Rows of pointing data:
-- begin --

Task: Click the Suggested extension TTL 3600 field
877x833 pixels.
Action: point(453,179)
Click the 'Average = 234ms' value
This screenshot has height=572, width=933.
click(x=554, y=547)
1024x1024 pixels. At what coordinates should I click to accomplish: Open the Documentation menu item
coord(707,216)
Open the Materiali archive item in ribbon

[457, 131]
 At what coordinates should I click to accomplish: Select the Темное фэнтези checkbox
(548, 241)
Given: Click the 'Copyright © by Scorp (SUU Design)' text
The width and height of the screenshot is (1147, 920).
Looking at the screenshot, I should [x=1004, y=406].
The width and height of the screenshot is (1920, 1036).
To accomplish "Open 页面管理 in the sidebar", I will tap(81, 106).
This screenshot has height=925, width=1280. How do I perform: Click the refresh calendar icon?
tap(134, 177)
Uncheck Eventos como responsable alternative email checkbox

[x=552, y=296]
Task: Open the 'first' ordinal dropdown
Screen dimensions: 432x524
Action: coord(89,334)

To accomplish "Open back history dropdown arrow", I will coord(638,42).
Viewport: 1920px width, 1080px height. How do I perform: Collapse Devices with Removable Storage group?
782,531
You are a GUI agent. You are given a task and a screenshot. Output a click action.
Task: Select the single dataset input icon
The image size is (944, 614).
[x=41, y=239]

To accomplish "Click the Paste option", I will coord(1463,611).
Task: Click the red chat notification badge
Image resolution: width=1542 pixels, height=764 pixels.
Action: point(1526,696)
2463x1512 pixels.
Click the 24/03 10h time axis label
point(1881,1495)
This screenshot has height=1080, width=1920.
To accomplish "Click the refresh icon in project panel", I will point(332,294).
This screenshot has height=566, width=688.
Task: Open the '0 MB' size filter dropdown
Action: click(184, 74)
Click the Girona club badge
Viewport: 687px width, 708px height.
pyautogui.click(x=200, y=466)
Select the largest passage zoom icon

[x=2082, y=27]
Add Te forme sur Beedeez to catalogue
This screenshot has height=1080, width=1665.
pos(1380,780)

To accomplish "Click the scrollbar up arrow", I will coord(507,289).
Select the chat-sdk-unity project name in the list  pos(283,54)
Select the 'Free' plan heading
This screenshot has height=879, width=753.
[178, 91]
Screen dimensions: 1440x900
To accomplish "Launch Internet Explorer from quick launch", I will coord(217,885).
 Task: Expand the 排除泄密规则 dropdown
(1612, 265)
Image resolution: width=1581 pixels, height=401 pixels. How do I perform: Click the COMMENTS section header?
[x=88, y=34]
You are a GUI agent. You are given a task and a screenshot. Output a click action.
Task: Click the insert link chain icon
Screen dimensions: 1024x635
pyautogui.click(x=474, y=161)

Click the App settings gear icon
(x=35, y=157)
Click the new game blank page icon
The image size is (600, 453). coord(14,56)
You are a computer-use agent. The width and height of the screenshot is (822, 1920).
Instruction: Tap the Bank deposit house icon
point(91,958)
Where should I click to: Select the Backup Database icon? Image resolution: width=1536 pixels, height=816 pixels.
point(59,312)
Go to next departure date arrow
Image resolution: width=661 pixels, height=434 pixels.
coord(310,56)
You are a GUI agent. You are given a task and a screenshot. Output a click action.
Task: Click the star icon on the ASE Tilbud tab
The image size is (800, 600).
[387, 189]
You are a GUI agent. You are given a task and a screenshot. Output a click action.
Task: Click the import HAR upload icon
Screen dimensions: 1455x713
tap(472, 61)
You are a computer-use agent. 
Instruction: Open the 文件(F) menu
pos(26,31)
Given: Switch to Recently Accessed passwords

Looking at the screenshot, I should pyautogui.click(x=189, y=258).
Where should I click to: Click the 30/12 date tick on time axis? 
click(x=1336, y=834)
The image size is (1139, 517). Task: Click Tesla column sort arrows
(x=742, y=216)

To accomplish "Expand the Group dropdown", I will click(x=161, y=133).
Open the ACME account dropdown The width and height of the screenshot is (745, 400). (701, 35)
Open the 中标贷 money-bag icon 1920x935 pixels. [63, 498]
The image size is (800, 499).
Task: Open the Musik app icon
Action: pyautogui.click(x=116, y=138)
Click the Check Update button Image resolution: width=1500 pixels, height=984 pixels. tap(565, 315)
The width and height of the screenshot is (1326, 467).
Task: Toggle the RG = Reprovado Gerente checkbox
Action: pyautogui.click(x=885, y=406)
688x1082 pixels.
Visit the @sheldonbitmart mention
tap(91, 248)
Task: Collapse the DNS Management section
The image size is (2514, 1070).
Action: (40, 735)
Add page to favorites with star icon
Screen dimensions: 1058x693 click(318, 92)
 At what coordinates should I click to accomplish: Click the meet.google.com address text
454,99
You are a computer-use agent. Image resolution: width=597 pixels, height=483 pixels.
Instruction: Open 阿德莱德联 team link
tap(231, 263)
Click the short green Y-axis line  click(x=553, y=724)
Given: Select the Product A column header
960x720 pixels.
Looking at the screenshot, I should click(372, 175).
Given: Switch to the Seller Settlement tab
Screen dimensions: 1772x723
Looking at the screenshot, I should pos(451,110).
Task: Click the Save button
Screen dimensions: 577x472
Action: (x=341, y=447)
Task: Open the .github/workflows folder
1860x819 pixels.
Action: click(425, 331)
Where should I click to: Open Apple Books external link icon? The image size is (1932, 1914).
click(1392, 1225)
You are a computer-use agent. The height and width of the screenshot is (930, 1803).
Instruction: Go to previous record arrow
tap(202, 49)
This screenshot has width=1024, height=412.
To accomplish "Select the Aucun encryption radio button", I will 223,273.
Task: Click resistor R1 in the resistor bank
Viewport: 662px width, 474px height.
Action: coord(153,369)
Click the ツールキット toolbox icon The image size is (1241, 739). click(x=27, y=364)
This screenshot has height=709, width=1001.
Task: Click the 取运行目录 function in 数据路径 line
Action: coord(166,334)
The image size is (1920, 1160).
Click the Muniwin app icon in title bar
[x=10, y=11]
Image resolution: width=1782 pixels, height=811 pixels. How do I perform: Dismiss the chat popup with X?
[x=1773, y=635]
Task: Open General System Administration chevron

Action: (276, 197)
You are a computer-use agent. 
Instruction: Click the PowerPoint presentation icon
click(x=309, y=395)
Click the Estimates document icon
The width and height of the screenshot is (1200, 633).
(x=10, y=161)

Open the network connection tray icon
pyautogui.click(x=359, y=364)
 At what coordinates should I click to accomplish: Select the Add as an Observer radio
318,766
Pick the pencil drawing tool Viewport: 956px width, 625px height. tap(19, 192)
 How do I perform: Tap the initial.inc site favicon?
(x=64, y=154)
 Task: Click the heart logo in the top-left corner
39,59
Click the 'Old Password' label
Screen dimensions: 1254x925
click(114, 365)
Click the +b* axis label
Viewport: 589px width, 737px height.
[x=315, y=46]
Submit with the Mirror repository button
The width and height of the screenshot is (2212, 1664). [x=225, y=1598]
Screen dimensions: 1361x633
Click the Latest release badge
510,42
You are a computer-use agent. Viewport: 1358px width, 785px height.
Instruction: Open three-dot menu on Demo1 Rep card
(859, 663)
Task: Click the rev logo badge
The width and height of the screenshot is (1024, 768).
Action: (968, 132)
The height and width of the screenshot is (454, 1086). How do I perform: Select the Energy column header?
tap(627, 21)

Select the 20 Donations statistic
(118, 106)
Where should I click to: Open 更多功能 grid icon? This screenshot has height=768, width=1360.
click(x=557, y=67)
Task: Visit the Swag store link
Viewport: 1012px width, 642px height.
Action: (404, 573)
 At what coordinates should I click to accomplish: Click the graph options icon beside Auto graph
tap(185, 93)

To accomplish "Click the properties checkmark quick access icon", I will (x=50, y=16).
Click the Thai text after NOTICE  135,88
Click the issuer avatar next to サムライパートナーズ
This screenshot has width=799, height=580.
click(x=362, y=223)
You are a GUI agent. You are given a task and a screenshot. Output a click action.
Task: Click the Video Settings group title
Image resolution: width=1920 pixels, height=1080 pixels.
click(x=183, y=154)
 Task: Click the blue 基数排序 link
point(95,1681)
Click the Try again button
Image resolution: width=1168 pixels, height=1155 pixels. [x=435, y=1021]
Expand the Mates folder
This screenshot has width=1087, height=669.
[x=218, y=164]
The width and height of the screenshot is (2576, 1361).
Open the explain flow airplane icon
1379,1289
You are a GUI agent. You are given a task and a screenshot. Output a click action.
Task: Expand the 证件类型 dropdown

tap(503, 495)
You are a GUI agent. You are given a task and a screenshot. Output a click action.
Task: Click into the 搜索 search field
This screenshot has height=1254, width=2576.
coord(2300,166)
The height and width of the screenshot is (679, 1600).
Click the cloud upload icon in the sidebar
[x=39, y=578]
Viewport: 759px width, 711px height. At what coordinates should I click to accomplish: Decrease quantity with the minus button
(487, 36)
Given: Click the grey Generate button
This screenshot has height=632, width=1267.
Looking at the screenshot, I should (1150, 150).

-- end --

*Exercise instructions*. Reproduce the records from the beginning through the line containing "tap(134, 177)", both ends included, and output nothing else.

*Exercise solution*.
Task: Click the Suggested extension TTL 3600 field
877x833 pixels.
Action: point(453,179)
Click the 'Average = 234ms' value
This screenshot has height=572, width=933.
click(x=554, y=547)
1024x1024 pixels. At what coordinates should I click to accomplish: Open the Documentation menu item
coord(707,216)
Open the Materiali archive item in ribbon

[457, 131]
 At what coordinates should I click to accomplish: Select the Темное фэнтези checkbox
(548, 241)
Given: Click the 'Copyright © by Scorp (SUU Design)' text
The width and height of the screenshot is (1147, 920).
Looking at the screenshot, I should [x=1004, y=406].
The width and height of the screenshot is (1920, 1036).
To accomplish "Open 页面管理 in the sidebar", I will tap(81, 106).
This screenshot has height=925, width=1280. How do I perform: Click the refresh calendar icon?
tap(134, 177)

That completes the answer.